Exercise instructions:
Format the entries below as a numbered list, leaving out blank lines.

_____

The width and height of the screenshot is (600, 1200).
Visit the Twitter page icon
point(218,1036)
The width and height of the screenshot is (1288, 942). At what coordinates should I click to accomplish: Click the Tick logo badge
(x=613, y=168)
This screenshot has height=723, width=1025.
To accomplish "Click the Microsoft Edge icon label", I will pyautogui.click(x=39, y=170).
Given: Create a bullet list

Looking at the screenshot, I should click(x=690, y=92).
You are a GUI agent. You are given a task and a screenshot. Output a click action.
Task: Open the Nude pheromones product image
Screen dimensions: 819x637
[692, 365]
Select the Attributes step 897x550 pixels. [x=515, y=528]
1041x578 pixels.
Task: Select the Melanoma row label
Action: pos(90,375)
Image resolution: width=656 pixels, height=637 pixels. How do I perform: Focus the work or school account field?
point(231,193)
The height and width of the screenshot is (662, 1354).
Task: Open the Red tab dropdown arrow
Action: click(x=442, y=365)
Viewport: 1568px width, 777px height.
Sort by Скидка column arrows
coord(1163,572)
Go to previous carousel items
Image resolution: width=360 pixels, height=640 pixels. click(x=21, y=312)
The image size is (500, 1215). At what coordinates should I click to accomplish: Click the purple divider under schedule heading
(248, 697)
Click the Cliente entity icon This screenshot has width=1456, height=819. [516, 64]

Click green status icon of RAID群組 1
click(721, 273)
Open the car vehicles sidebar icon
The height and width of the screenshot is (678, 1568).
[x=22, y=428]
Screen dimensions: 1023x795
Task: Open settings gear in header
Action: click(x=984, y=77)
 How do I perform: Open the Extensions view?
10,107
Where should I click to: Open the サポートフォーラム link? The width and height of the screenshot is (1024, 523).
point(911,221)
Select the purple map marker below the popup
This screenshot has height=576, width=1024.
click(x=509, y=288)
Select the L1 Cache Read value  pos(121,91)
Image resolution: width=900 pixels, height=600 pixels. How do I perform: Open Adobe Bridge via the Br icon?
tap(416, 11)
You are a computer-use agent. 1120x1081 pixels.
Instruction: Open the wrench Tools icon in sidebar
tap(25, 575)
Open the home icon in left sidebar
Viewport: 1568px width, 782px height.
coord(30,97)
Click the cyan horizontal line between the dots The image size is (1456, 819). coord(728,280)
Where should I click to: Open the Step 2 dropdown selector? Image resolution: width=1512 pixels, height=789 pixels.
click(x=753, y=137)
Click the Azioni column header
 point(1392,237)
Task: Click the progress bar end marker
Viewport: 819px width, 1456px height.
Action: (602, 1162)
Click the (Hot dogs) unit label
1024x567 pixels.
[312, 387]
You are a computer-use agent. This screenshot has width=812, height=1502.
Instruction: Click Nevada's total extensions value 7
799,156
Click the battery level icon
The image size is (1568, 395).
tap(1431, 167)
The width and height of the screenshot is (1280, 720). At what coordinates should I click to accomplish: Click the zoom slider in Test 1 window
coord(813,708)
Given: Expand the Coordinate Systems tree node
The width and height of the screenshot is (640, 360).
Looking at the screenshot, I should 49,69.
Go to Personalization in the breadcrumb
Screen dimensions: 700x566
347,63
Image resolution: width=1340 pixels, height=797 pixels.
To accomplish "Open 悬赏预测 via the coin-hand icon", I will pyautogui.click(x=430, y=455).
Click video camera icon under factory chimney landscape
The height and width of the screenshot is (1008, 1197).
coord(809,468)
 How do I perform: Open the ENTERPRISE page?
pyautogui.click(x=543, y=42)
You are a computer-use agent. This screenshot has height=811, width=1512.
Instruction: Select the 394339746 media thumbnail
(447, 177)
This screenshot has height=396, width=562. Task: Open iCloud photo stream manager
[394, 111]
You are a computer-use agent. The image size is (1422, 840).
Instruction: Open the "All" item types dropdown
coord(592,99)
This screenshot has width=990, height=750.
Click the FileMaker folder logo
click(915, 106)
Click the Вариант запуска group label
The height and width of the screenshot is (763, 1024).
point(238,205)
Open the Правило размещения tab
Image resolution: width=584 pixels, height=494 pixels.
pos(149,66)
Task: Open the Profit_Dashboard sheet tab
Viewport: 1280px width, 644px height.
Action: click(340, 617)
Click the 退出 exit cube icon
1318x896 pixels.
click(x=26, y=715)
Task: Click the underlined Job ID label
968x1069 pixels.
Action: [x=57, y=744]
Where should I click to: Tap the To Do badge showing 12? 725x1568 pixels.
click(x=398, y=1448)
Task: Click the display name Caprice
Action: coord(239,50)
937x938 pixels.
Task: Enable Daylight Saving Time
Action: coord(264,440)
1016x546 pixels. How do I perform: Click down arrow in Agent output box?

_____

Completed exercise:
1. The width and height of the screenshot is (600, 1200).
2. Visit the Twitter page icon
3. point(218,1036)
4. The width and height of the screenshot is (1288, 942). At what coordinates should I click to accomplish: Click the Tick logo badge
5. (x=613, y=168)
6. This screenshot has height=723, width=1025.
7. To accomplish "Click the Microsoft Edge icon label", I will pyautogui.click(x=39, y=170).
8. Given: Create a bullet list
9. Looking at the screenshot, I should click(x=690, y=92).
10. You are a GUI agent. You are given a task and a screenshot. Output a click action.
11. Task: Open the Nude pheromones product image
12. Screen dimensions: 819x637
13. [692, 365]
14. Select the Attributes step 897x550 pixels. [x=515, y=528]
15. 1041x578 pixels.
16. Task: Select the Melanoma row label
17. Action: pos(90,375)
18. Image resolution: width=656 pixels, height=637 pixels. How do I perform: Focus the work or school account field?
19. point(231,193)
20. The height and width of the screenshot is (662, 1354).
21. Task: Open the Red tab dropdown arrow
22. Action: click(x=442, y=365)
23. Viewport: 1568px width, 777px height.
24. Sort by Скидка column arrows
25. coord(1163,572)
26. Go to previous carousel items
27. Image resolution: width=360 pixels, height=640 pixels. click(x=21, y=312)
28. The image size is (500, 1215). At what coordinates should I click to accomplish: Click the purple divider under schedule heading
29. (248, 697)
30. Click the Cliente entity icon This screenshot has width=1456, height=819. [516, 64]
31. Click green status icon of RAID群組 1
32. click(721, 273)
33. Open the car vehicles sidebar icon
34. The height and width of the screenshot is (678, 1568).
35. [x=22, y=428]
36. Screen dimensions: 1023x795
37. Task: Open settings gear in header
38. Action: click(x=984, y=77)
39.  How do I perform: Open the Extensions view?
40. 10,107
41. Where should I click to: Open the サポートフォーラム link? The width and height of the screenshot is (1024, 523).
42. point(911,221)
43. Select the purple map marker below the popup
44. This screenshot has height=576, width=1024.
45. click(x=509, y=288)
46. Select the L1 Cache Read value  pos(121,91)
47. Image resolution: width=900 pixels, height=600 pixels. How do I perform: Open Adobe Bridge via the Br icon?
48. tap(416, 11)
49. You are a computer-use agent. 1120x1081 pixels.
50. Instruction: Open the wrench Tools icon in sidebar
51. tap(25, 575)
52. Open the home icon in left sidebar
53. Viewport: 1568px width, 782px height.
54. coord(30,97)
55. Click the cyan horizontal line between the dots The image size is (1456, 819). coord(728,280)
56. Where should I click to: Open the Step 2 dropdown selector? Image resolution: width=1512 pixels, height=789 pixels.
57. click(x=753, y=137)
58. Click the Azioni column header
59.  point(1392,237)
60. Task: Click the progress bar end marker
61. Viewport: 819px width, 1456px height.
62. Action: (602, 1162)
63. Click the (Hot dogs) unit label
64. 1024x567 pixels.
65. [312, 387]
66. You are a computer-use agent. This screenshot has width=812, height=1502.
67. Instruction: Click Nevada's total extensions value 7
68. 799,156
69. Click the battery level icon
70. The image size is (1568, 395).
71. tap(1431, 167)
72. The width and height of the screenshot is (1280, 720). At what coordinates should I click to accomplish: Click the zoom slider in Test 1 window
73. coord(813,708)
74. Given: Expand the Coordinate Systems tree node
75. The width and height of the screenshot is (640, 360).
76. Looking at the screenshot, I should 49,69.
77. Go to Personalization in the breadcrumb
78. Screen dimensions: 700x566
79. 347,63
80. Image resolution: width=1340 pixels, height=797 pixels.
81. To accomplish "Open 悬赏预测 via the coin-hand icon", I will pyautogui.click(x=430, y=455).
82. Click video camera icon under factory chimney landscape
83. The height and width of the screenshot is (1008, 1197).
84. coord(809,468)
85.  How do I perform: Open the ENTERPRISE page?
86. pyautogui.click(x=543, y=42)
87. You are a computer-use agent. This screenshot has height=811, width=1512.
88. Instruction: Select the 394339746 media thumbnail
89. (447, 177)
90. This screenshot has height=396, width=562. Task: Open iCloud photo stream manager
91. [394, 111]
92. You are a computer-use agent. The image size is (1422, 840).
93. Instruction: Open the "All" item types dropdown
94. coord(592,99)
95. This screenshot has width=990, height=750.
96. Click the FileMaker folder logo
97. click(915, 106)
98. Click the Вариант запуска group label
99. The height and width of the screenshot is (763, 1024).
100. point(238,205)
101. Open the Правило размещения tab
102. Image resolution: width=584 pixels, height=494 pixels.
103. pos(149,66)
104. Task: Open the Profit_Dashboard sheet tab
105. Viewport: 1280px width, 644px height.
106. Action: click(340, 617)
107. Click the 退出 exit cube icon
108. 1318x896 pixels.
109. click(x=26, y=715)
110. Task: Click the underlined Job ID label
111. 968x1069 pixels.
112. Action: [x=57, y=744]
113. Where should I click to: Tap the To Do badge showing 12? 725x1568 pixels.
114. click(x=398, y=1448)
115. Task: Click the display name Caprice
116. Action: coord(239,50)
117. 937x938 pixels.
118. Task: Enable Daylight Saving Time
119. Action: coord(264,440)
120. 1016x546 pixels. How do I perform: Click down arrow in Agent output box?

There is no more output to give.